[Stored data entries]
[Start of Attachment]
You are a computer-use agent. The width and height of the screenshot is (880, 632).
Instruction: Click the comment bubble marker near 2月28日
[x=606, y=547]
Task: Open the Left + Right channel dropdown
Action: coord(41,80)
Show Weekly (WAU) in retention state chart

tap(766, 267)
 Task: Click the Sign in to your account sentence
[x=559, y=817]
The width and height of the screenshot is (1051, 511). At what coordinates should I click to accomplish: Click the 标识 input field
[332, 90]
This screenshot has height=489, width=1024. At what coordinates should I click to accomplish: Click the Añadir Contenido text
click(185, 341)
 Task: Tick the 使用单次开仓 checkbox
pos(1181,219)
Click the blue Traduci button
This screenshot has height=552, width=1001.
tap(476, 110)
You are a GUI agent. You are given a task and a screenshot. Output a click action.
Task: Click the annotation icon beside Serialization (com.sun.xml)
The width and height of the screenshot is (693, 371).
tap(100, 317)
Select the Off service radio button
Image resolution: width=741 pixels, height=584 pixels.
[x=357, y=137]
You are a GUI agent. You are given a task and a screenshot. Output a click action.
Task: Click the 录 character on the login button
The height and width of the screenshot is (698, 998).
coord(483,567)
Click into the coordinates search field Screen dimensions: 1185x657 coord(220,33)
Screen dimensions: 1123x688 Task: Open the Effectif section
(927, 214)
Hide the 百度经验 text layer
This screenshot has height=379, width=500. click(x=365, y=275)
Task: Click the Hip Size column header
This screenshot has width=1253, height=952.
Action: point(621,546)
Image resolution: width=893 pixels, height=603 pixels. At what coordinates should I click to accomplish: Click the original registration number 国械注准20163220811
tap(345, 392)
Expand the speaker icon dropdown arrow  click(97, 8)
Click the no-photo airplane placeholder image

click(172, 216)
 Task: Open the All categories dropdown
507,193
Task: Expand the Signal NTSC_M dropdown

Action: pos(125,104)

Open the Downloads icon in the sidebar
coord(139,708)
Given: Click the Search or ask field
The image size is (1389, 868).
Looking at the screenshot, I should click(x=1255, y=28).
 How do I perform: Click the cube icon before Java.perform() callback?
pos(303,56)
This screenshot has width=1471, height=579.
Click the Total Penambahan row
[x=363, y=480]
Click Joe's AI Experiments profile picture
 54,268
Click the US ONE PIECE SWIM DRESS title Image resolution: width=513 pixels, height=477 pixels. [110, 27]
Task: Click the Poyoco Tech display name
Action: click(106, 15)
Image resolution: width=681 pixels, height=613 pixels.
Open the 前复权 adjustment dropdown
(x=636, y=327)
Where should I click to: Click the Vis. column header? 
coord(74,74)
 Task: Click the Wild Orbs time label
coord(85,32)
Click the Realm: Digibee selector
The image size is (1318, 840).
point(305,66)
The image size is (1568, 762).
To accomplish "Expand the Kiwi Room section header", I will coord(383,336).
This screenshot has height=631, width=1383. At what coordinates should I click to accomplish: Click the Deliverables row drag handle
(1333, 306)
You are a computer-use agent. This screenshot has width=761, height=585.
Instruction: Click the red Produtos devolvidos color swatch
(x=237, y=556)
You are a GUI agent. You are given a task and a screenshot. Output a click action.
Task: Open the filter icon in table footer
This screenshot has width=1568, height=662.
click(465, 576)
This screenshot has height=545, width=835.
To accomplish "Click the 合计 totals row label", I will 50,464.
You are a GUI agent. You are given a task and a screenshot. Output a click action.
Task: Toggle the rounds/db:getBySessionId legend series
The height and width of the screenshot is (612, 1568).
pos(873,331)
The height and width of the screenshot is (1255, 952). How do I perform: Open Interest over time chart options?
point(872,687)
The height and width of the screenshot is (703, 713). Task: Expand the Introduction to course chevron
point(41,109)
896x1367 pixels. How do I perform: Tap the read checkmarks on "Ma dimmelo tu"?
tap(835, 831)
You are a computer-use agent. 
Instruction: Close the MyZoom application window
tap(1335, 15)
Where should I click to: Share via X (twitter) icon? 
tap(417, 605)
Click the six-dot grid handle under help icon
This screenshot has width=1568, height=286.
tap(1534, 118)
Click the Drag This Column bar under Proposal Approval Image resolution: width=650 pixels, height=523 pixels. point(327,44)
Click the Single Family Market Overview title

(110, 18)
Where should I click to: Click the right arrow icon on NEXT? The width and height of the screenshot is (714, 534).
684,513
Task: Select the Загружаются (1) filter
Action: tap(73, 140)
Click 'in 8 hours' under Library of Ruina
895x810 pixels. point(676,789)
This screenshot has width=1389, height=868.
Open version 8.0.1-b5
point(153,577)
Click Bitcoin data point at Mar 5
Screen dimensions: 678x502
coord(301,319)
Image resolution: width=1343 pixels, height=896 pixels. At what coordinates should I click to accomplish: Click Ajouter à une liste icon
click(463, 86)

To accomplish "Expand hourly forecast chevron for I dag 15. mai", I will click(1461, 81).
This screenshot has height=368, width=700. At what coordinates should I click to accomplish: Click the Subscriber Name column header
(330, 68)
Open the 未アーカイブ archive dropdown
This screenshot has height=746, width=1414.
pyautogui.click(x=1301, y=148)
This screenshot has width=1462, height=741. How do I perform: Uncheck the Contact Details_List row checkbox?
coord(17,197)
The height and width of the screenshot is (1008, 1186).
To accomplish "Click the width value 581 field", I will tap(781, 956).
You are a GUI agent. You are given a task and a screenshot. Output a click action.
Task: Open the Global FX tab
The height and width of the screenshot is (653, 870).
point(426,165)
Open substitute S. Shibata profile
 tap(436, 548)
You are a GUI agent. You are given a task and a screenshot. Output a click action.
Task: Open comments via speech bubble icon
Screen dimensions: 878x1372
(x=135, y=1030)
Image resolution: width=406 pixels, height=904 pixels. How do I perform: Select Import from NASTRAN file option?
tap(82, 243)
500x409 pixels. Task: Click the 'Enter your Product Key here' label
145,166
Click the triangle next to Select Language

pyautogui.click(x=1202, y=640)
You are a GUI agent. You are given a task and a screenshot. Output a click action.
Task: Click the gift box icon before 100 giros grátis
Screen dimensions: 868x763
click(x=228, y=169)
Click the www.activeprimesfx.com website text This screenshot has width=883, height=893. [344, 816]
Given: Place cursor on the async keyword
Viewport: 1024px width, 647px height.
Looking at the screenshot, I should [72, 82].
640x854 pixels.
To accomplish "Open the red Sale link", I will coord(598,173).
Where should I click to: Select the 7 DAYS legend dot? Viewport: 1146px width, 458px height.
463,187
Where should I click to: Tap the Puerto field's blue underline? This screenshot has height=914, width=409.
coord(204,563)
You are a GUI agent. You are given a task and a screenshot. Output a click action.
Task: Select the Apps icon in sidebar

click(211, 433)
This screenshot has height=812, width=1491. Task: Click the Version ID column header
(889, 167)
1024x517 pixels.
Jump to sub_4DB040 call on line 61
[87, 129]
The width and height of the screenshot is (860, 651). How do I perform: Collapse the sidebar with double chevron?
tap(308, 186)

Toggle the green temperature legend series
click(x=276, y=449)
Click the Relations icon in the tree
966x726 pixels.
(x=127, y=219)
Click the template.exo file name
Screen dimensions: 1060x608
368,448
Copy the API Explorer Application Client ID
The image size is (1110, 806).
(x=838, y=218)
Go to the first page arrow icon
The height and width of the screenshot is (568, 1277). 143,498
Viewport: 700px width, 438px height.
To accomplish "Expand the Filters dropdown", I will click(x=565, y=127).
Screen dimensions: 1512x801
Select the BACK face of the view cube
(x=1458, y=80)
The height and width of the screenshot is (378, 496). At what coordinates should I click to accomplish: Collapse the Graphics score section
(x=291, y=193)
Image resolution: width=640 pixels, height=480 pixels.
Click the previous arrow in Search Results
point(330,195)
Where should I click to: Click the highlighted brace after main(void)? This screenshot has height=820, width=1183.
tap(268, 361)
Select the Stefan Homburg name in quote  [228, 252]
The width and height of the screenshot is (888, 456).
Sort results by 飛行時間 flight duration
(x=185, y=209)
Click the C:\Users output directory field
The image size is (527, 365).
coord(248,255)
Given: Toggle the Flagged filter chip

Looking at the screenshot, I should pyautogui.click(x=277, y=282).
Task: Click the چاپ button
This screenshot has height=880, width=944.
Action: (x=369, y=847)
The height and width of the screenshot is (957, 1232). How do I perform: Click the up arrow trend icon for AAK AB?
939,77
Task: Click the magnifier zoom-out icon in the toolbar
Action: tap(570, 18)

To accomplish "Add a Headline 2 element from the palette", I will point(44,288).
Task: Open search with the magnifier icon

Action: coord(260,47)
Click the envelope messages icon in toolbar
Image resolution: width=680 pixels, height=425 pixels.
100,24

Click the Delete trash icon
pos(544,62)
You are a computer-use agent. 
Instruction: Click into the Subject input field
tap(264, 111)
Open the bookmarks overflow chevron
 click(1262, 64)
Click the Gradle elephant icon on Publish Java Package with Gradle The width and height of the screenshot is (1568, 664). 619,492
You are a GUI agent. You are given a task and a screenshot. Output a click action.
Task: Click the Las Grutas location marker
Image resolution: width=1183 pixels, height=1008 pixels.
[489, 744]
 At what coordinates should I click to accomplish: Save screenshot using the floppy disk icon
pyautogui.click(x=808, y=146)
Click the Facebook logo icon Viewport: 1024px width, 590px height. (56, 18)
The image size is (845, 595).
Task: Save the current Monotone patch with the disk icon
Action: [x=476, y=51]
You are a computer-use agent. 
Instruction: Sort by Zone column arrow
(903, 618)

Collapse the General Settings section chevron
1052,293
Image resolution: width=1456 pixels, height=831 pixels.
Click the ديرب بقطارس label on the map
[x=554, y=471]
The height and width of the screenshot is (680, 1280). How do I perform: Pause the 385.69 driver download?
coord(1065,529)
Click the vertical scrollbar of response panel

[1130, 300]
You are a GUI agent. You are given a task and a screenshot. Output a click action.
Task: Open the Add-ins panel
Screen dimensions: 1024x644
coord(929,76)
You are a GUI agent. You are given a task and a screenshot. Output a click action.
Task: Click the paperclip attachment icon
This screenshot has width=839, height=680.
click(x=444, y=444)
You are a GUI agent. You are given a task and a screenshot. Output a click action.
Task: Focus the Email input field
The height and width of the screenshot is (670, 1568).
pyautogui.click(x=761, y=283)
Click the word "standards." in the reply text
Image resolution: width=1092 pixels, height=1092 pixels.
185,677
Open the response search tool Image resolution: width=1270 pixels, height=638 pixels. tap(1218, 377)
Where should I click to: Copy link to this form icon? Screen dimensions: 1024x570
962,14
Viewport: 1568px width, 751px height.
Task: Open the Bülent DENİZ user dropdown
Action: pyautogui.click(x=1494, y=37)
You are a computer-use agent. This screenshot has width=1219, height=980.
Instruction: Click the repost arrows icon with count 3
[End of Attachment]
▶ **Work instructions**:
Retype exactly, please, only the lines of the entries that run from the one containing "Where should I click to: Copy" to the last.

▶ **Your response**:
Where should I click to: Copy link to this form icon? Screen dimensions: 1024x570
962,14
Viewport: 1568px width, 751px height.
Task: Open the Bülent DENİZ user dropdown
Action: pyautogui.click(x=1494, y=37)
You are a computer-use agent. This screenshot has width=1219, height=980.
Instruction: Click the repost arrows icon with count 3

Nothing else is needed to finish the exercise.